*** STORED DATA ***

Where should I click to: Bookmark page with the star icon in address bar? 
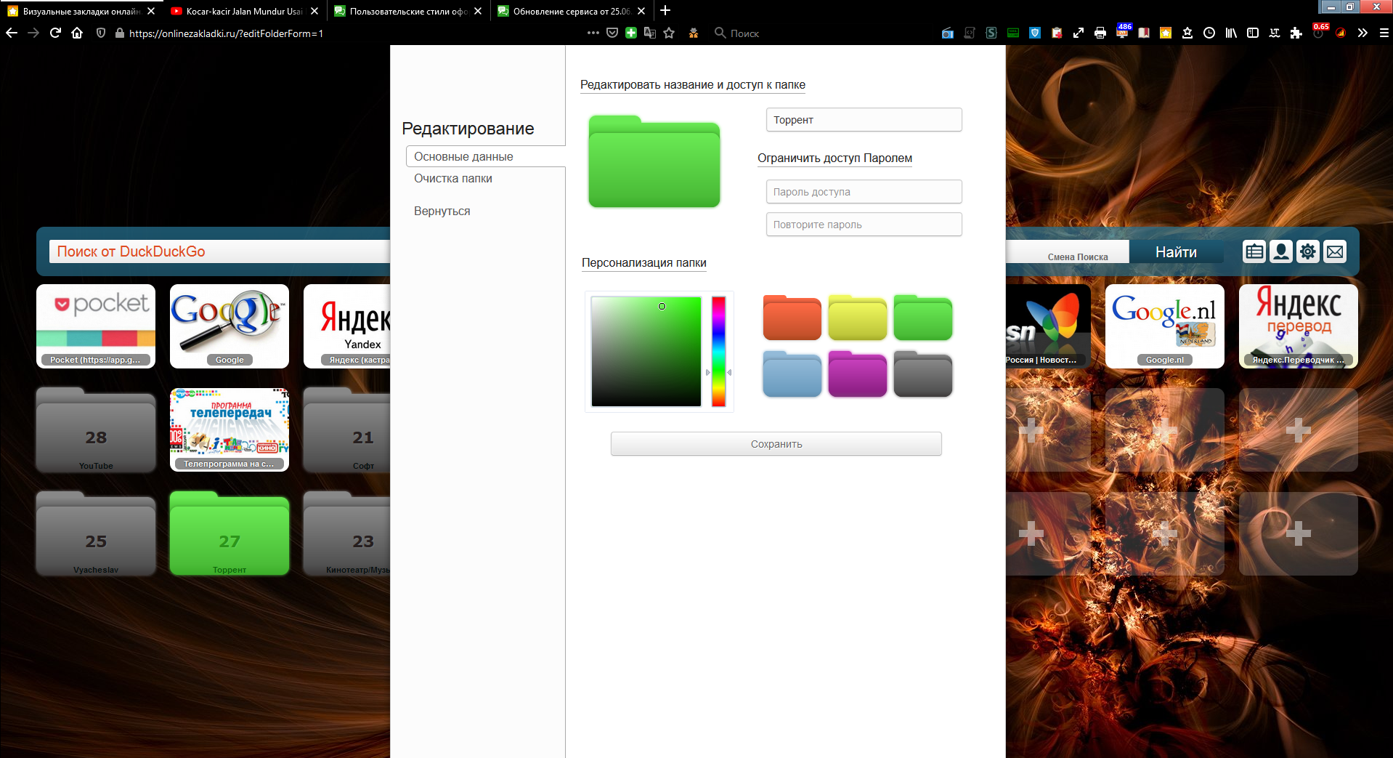[669, 33]
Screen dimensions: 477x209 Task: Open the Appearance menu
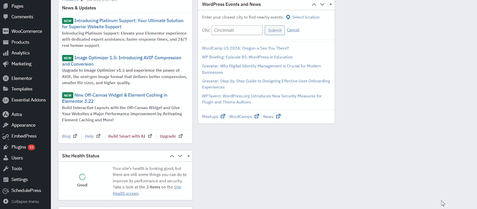point(23,125)
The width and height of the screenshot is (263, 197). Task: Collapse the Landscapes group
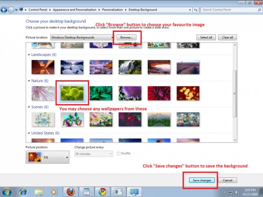click(29, 55)
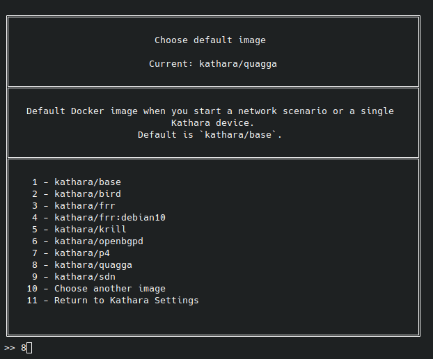
Task: Click the 'Default is `kathara/base`.' line
Action: pos(210,135)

***

* ASSIGNMENT *
Take the line containing "The width and" and every line after it up to the end of the entries, and quote them exactly. Both ends count; the pictures do not.

* RESULT OF THE TASK *
The width and height of the screenshot is (263, 197). Task: Collapse the Landscapes group
click(29, 55)
Task: Click the 'Default is `kathara/base`.' line
Action: pos(210,135)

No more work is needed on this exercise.